- **DOCUMENT**

Open jdmccalpin opened 6 years ago
At least for newer CPUs the "official" way to get the TSC frequency is through cpuid
leaf 0x15. You can see the code I use here for the cpuid
approach.
Other than that, I think the best approach is to use a calibration loop - here's the one I use although it could perhaps be improved. Still, it usually gets results which are stable to 4 or 5 significant figures.
Note that a calibration loop will work automatically for AMD also, so is applicable to this issue.
There is an argument to be made that the calibration loop is actually the best of all approaches, since modern cores often run at slightly different frequencies than nominal, due to some EMF reduction circuit or something that reduces frequency by between 0.25% and 1% or something like that. So the calibration approach can beat even the "perfect" approach of using cpuid
or reading the brand string (note on recent CPUs reading the brand string doesn't even give the exact result since TSC is decoupled from the CPU base clock, so for example the TSC might run at 2952 MHz while the CPU runs at 2600 MHz nominal).
Len Brown from Intel who keeps turbostat up to date on Linux in fact changed the TSC frequency code recently in SKX to stop using cpuid
and start using a loop. This approach was also adopted for the kernel.
Thanks for the update! Reviewing my historical data, it looks like this CPUID feature (which is long overdue) first appears in SKX. (I don't have any Skylake Client parts to check.) Even on SKX, the values are incomplete (i.e., no specification of the "core crystal clock frequency"), and I am certainly going to ding them points for not clearly pointing out that the "core crystal clock frequency" is different than the "bus (reference) frequency". This mess is repeated in Intel's irritatingly inconsistent implementation of the event CPU_CLK_THREAD_UNHALTED.REF_XCLK (and its historical variants).
I remember a discussion about the Skylake client parts having a 24 MHz core crystal clock frequency, which sounds horrible. I have not had any trouble with inconsistency between clocks on my SKX processors, but the "increment by 84" of the fixed-function "reference cycles not halted" counter fuzzes up the calculations....
I don't recall if I included this in the comments in the code, but the brand string approach was quite inexact for Nehalem/Westmere processors, since the used a 133 MHz base clock, but the brand string only gave the frequency to 0.1 GHz, so you had to recognize that you were on an old system and compensate. We retired our last Westmere cluster in 2016, I think, so it has not been a problem....
@jdmccalpin - the cpuid
technique appears on SKL, I am using it today there.

- **INSTRUCTIONS**
a: Reproduce verbatim the passage of the TSC frequency thread that begins at the words "Other than that, I" and stops after the words "5 significant figures.".
b: Write the next part of the TSC frequency thread, picking up after its final post.

- **GIVEN RECORDS**
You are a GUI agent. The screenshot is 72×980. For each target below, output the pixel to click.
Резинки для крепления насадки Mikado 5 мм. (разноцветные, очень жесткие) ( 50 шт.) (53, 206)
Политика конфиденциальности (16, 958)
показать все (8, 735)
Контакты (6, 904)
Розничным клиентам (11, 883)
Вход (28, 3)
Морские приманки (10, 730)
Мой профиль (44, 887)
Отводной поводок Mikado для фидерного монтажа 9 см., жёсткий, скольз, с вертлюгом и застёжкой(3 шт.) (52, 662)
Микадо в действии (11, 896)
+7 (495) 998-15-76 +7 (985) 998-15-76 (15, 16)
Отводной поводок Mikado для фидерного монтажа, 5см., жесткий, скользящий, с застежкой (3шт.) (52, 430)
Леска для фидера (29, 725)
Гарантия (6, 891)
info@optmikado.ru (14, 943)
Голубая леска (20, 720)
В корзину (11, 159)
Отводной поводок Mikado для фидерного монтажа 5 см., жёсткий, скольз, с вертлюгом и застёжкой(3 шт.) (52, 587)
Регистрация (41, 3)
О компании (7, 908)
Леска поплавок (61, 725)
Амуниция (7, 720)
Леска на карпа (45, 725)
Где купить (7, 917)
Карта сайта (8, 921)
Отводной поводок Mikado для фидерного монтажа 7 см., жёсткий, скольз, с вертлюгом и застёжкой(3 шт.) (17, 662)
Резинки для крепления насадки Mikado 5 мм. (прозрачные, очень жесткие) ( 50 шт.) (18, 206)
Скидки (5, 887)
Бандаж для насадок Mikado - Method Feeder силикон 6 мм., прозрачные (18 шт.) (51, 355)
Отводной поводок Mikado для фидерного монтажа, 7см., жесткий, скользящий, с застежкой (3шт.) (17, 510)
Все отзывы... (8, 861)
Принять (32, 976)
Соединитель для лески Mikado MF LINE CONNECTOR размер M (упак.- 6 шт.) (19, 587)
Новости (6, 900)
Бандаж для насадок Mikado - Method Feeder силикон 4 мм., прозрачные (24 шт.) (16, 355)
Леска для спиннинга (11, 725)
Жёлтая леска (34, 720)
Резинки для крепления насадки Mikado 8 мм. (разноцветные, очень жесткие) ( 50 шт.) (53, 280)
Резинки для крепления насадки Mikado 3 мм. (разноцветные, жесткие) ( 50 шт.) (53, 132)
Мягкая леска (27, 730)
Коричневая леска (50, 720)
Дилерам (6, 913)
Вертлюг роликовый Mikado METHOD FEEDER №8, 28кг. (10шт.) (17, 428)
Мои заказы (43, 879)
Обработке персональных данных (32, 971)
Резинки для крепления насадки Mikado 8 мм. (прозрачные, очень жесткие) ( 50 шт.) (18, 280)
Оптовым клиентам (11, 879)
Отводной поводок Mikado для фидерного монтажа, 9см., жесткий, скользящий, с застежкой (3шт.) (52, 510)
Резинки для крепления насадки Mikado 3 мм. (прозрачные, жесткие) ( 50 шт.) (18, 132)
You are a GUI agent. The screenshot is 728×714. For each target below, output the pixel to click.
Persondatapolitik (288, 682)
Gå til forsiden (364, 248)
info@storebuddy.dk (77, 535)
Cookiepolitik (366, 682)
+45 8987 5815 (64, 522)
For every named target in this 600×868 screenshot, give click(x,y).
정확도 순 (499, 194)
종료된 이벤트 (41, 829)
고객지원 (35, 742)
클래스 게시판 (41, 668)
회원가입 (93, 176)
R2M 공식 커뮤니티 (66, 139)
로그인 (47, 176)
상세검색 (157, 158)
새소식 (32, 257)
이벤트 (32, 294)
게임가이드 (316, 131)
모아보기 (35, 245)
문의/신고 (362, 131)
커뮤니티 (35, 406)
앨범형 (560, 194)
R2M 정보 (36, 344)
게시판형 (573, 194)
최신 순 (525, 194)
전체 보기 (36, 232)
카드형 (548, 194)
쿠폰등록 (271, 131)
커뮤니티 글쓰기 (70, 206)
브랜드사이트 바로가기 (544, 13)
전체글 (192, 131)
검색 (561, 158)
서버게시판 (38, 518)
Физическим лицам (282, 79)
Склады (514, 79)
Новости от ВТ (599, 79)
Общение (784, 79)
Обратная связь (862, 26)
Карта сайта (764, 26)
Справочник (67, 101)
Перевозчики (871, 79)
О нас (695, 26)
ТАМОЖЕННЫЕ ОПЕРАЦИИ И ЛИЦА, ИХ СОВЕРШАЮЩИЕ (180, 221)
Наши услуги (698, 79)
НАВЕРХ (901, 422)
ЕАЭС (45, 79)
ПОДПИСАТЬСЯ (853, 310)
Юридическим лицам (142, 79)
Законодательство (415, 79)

- **RESULTS OF THE TASKS**
a:
Other than that, I think the best approach is to use a calibration loop - here's the one I use although it could perhaps be improved. Still, it usually gets results which are stable to 4 or 5 significant figures.

b:
For the crystal frequencies, yes there is no specific way to get it from cpuid
, which is indeed stupid. However, you can look at the turbostat.c source which maps from family/model to crystal clock frequency. This file is generally kept quite up to date by Intel. Yes, Skylake client has 24 MHz frequency, but I guess it it not too terrible once you know about it.
For AMD Family 11h and newer the TSC increments at the "P0" speed (maximum frequency) that the core supports. There are a set of MSRs for each P-state that can be decoded to find the frequency: Core::Msr::PStateDef (starting at 0xc001 0064). Family 17h (Zen, Zen+, Zen 2) and 19h (Zen 3, Zen 3+, Zen4) use the same encoding of the bits -- a table lookup in bits 13:8 to get determine the divisor (value and interpretation) and a number in bits 7:0 that is multiplied by 25 MHz. Unfortunately the MSR read requires kernel access, which is outside of the scope of the low-overhead-timers project. AMD recommends running "cpupower frequency-info". Running that as root on an AMD 7763 (Milan) system gives:
# cpupower frequency-info
analyzing CPU 0:
no or unknown cpufreq driver is active on this CPU
CPUs which run at the same hardware frequency: Not Available
CPUs which need to have their frequency coordinated by software: Not Available
maximum transition latency: Cannot determine or is not supported.
Not Available
available cpufreq governors: Not Available
Unable to determine current policy
current CPU frequency: Unable to call hardware
current CPU frequency: Unable to call to kernel
boost state support:
Supported: yes
Active: yes
Boost States: 0
Total States: 3
Pstate-P0: 2450MHz
Pstate-P1: 2000MHz
Pstate-P2: 1500MHz
Reading MSR 0xc001 0064 (PstateDef for P0) gives a divisor of 1 and a multiplier of 0x62 (98 decimal), which corresponds to 2450 MHz. A quick sanity check agrees:
# ~mccalpin/bin/rdmsr -p 0 -u 0x10; sleep 1; ~mccalpin/bin/rdmsr -p 0 -u 0x10
30760512739154849
30760515191035837
# echo $(( 30760515191035837 - 30760512739154849 ))
2451880988 # 2,451,880,988 Hz
I have to say that it qualifies as genuine stupid to design a system that requires root privileges to determine something as simple as the invariant TSC frequency.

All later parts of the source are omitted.